══ 本文抜粋 ══
そうしたなか、心血管疾患の発症リスクと、住んでいる地域の「歩きやすさ」(自宅からスーパーや薬局、教会、学校などに安全、簡単に歩いていけるか)の間には相関関係があることが、最新の2つの研究から明らかになった。
一方の研究は全米を対象としたもので、7万あまりある国勢調査の区画を「最も歩きにくい」から「最も歩きやすい」までの4段階で分類。それと、米疾病対策センター(CDC)のデータセットにある冠動脈疾患の有病率や、心血管疾患の危険因子である高コレステロールや肥満、高血圧、2型糖尿病の有症率を照らし合わせて分析した。
その結果、最も歩きやすい地域では心血管疾患の有病率が5.4%にとどまっていたのに対して、最も歩きにくい地域では7%にのぼることがわかった。また、高血圧や肥満、高コレステロールの症状がある成人の割合も、最も歩きやすい地域で30%だったのに対して、最も歩きにくい地域では36%と高かった。
論文の筆頭著者であるクリーブランド医療センターのイッサム・モタレクは、「心血管疾患やその危険因子に関しては、コミュニティーのデザインのされ方が重要な役割を果たすということが、徐々に認識されるようになっている」と指摘。「店舗、職場、地元の公園、どこに歩いていくにせよ、歩きやすい地域では人々は体を積極的に動かすように促され、それは健康の維持に役立つ」と述べている。
═══
* _課題 A_:
上の本文抜粋の内容を2文で要約してください。
* _課題 B_:
上の本文抜粋のうち、「一方の研究は全米を対象とした」から「率を照らし合わせて分析した。」までをすべて、一字も変えずに書き出してください。
══ 元データ ══
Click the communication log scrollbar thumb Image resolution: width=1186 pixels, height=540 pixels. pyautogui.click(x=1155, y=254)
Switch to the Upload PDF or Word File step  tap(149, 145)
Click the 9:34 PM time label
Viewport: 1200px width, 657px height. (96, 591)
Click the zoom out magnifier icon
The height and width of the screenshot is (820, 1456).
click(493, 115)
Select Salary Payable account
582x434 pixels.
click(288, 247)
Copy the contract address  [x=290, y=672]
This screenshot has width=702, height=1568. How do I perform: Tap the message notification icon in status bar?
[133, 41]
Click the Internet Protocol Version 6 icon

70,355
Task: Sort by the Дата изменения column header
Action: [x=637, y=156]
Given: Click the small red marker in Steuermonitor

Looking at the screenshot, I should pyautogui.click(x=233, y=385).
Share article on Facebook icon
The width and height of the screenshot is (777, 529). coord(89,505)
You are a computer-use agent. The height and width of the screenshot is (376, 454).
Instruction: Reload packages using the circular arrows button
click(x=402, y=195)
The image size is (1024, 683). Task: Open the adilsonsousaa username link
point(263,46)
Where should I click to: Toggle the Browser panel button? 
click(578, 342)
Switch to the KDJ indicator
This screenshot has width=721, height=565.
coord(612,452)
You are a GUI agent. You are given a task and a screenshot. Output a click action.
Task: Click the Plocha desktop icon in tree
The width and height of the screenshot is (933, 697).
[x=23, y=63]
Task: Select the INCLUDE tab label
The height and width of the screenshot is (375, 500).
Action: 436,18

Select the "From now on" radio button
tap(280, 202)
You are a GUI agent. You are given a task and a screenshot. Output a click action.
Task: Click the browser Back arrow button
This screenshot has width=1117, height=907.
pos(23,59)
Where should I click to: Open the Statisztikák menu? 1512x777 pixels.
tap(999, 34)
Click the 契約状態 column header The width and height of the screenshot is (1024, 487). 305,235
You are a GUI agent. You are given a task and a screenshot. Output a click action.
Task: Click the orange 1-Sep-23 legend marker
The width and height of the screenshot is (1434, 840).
═══
* _解答 A_:
住んでいる地域の「歩きやすさ」と心血管疾患の発症リスクの間には相関関係があることが、最新の2つの研究から明らかになった。全米の国勢調査の区画を分類した研究では、心血管疾患の有病率は最も歩きやすい地域で5.4%、最も歩きにくい地域で7%であり、高血圧や肥満、高コレステロールの症状がある成人の割合も最も歩きにくい地域のほうが高かった。

* _解答 B_:
一方の研究は全米を対象としたもので、7万あまりある国勢調査の区画を「最も歩きにくい」から「最も歩きやすい」までの4段階で分類。それと、米疾病対策センター(CDC)のデータセットにある冠動脈疾患の有病率や、心血管疾患の危険因子である高コレステロールや肥満、高血圧、2型糖尿病の有症率を照らし合わせて分析した。